Mato Grosso encerrou 2025 com arrecadação superior a R$ 58,2 bilhões em impostos municipais, estaduais e federais. O montante, recolhido entre janeiro e dezembro, representa um crescimento de 9,72% em relação a 2024, desempenho acima da inflação oficial de 4,26% medida pelo IPCA, o que configura aumento real da receita no estado.

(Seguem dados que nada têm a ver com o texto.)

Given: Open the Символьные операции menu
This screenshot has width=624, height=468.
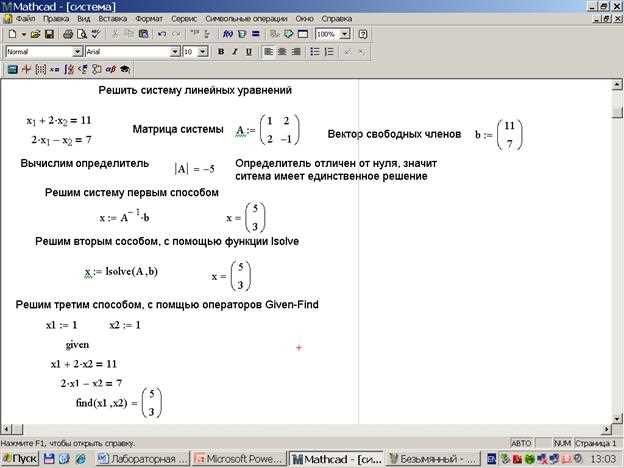Looking at the screenshot, I should click(x=246, y=19).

Para a Federação do Comércio de Bens, Serviços e Turismo de Mato Grosso (Fecomércio-MT), o resultado evidencia a resiliência da economia local, mesmo em um cenário macroeconômico marcado por juros elevados e crédito mais restrito. Segundo o presidente interino da entidade, Marco Pessoz, o setor produtivo manteve capacidade de geração de receitas apesar das dificuldades.
“O ambiente econômico em 2025 foi desafiador, sobretudo pelo encarecimento do crédito. Ainda assim, a atividade produtiva conseguiu sustentar o crescimento da arrecadação”, avaliou.
Destaque municipal
Entre os municípios, Cuiabá liderou a arrecadação de tributos municipais, com R$ 1,2 bilhão. Na sequência aparecem Rondonópolis (R$ 325 milhões), Sinop (R$ 244 milhões) e Várzea Grande (R$ 157 milhões). Também figuram entre os maiores arrecadadores Lucas do Rio Verde (R$ 172 milhões), Sorriso (R$ 121 milhões), além de Tangará da Serra e Primavera do Leste, ambas com cerca de R$ 92 milhões.
De acordo com o Instituto de Pesquisa da Fecomércio Mato Grosso (IPF-MT), o desempenho reflete a concentração da atividade econômica nesses polos, impulsionada principalmente pelos setores de comércio, serviços e agronegócio.